# EXERCISE DETAILS:
Rewrite the listing as a numbered list, starting with the line that contains "[Oberteile & T-shirts] (400, 668)" and going on through the line that contains "Kahve Takımları (1167, 1587)". Include both of those lines, leave out blank lines, and list nothing else.

# MATERIAL SHOWN:
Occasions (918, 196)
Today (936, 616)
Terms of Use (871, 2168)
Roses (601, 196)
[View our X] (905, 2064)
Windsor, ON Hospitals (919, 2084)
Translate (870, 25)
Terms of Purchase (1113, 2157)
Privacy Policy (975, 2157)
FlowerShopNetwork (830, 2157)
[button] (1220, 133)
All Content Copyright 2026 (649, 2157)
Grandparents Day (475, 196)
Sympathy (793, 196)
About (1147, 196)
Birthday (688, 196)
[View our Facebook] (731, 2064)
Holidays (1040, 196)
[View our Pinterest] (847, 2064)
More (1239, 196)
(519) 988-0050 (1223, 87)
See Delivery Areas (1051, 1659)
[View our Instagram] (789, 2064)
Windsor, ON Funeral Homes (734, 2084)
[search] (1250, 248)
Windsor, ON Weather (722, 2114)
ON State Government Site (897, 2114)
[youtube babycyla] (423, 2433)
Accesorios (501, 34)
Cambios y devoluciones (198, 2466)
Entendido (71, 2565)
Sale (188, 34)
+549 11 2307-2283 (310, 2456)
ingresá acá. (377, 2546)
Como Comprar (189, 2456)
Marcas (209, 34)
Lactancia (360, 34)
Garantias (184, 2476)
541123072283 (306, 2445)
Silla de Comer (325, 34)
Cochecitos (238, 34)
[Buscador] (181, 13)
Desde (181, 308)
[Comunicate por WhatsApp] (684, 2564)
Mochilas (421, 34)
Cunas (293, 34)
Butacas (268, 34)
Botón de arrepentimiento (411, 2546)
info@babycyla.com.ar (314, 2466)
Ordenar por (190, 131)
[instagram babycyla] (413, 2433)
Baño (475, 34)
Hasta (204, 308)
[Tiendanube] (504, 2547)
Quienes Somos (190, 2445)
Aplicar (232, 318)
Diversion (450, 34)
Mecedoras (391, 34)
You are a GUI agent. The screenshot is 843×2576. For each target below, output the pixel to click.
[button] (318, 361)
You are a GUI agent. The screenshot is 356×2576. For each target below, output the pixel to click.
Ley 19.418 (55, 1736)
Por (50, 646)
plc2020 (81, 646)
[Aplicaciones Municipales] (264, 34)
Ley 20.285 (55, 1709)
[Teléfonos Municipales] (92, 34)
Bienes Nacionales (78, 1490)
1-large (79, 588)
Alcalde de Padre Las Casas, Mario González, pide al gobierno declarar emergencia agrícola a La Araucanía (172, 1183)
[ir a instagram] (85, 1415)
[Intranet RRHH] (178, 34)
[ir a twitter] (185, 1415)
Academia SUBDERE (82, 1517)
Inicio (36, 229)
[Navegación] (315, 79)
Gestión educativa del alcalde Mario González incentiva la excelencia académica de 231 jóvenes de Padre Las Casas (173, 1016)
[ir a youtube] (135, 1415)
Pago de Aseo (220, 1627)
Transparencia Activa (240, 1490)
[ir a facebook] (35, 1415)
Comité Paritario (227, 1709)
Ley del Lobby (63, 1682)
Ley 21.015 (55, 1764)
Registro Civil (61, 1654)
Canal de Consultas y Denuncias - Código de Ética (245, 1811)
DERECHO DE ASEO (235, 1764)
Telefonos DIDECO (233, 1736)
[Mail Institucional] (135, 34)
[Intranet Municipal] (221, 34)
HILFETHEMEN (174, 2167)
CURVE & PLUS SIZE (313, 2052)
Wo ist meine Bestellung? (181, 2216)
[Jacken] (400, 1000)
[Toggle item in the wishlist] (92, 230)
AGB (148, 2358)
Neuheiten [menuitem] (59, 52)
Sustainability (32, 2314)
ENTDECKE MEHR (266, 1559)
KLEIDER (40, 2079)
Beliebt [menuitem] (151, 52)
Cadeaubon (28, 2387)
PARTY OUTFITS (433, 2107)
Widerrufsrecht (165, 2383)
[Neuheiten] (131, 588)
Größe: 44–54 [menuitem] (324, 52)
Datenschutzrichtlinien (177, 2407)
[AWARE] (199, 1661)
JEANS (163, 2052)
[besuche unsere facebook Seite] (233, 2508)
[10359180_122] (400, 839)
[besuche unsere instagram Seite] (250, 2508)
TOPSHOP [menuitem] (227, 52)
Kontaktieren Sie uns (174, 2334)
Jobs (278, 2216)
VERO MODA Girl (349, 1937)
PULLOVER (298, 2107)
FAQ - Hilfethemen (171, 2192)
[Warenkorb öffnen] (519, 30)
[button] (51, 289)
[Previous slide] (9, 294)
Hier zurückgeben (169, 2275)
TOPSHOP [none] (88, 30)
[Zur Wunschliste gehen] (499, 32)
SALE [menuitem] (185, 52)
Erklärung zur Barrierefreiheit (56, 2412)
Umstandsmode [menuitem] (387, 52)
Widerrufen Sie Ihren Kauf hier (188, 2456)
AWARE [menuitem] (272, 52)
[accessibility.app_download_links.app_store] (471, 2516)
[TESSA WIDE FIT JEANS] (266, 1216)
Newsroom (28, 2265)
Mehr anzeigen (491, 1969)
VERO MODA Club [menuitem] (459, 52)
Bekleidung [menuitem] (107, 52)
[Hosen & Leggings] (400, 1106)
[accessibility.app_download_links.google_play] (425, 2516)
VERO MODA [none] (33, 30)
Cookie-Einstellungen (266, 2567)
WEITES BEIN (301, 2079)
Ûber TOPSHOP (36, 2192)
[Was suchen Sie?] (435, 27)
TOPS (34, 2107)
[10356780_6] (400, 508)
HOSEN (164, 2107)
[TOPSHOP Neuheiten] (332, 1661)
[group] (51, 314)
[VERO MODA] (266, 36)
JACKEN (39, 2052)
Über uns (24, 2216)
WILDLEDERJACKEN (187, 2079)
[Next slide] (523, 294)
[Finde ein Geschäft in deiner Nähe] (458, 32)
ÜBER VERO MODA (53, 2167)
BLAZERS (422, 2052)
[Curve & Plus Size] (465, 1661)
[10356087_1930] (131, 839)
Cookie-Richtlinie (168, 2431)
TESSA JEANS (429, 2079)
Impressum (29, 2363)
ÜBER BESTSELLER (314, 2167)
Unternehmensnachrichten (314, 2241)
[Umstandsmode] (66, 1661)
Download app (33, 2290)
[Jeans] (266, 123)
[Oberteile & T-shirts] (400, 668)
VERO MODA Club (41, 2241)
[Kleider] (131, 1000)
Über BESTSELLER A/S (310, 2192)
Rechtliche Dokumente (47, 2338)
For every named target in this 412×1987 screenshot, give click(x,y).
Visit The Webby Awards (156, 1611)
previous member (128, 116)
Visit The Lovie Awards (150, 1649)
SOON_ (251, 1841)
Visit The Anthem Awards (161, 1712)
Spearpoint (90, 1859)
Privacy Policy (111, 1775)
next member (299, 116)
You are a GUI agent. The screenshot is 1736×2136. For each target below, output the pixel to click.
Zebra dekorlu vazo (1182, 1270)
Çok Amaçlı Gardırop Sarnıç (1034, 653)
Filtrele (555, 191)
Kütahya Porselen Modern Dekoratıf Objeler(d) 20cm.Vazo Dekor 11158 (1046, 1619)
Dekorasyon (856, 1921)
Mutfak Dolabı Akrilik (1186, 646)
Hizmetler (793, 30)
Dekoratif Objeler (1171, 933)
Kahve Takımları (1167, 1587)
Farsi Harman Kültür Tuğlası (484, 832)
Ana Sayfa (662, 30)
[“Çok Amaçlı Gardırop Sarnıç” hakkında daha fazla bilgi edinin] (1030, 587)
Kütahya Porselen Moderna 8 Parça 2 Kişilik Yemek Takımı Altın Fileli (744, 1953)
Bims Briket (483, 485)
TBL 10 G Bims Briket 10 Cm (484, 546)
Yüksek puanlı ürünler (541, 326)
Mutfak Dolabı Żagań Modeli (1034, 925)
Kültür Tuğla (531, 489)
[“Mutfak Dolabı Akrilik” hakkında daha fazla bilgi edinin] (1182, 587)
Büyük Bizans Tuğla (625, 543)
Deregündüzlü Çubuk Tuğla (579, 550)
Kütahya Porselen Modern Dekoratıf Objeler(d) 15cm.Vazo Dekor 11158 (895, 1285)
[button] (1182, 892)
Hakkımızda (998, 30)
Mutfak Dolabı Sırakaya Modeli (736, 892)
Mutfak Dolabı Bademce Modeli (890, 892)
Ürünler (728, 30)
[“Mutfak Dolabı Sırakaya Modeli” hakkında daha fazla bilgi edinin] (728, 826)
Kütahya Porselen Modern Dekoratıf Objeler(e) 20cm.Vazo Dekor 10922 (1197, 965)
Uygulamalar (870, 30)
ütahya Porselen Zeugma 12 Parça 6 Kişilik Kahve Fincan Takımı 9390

# RESULT FOR THIS TASK:
1. [Oberteile & T-shirts] (400, 668)
2. VERO MODA Club (41, 2241)
3. [Kleider] (131, 1000)
4. Über BESTSELLER A/S (310, 2192)
5. Rechtliche Dokumente (47, 2338)
6. For every named target in this 412×1987 screenshot, give click(x,y).
7. Visit The Webby Awards (156, 1611)
8. previous member (128, 116)
9. Visit The Lovie Awards (150, 1649)
10. SOON_ (251, 1841)
11. Visit The Anthem Awards (161, 1712)
12. Spearpoint (90, 1859)
13. Privacy Policy (111, 1775)
14. next member (299, 116)
15. You are a GUI agent. The screenshot is 1736×2136. For each target below, output the pixel to click.
16. Zebra dekorlu vazo (1182, 1270)
17. Çok Amaçlı Gardırop Sarnıç (1034, 653)
18. Filtrele (555, 191)
19. Kütahya Porselen Modern Dekoratıf Objeler(d) 20cm.Vazo Dekor 11158 (1046, 1619)
20. Dekorasyon (856, 1921)
21. Mutfak Dolabı Akrilik (1186, 646)
22. Hizmetler (793, 30)
23. Dekoratif Objeler (1171, 933)
24. Kahve Takımları (1167, 1587)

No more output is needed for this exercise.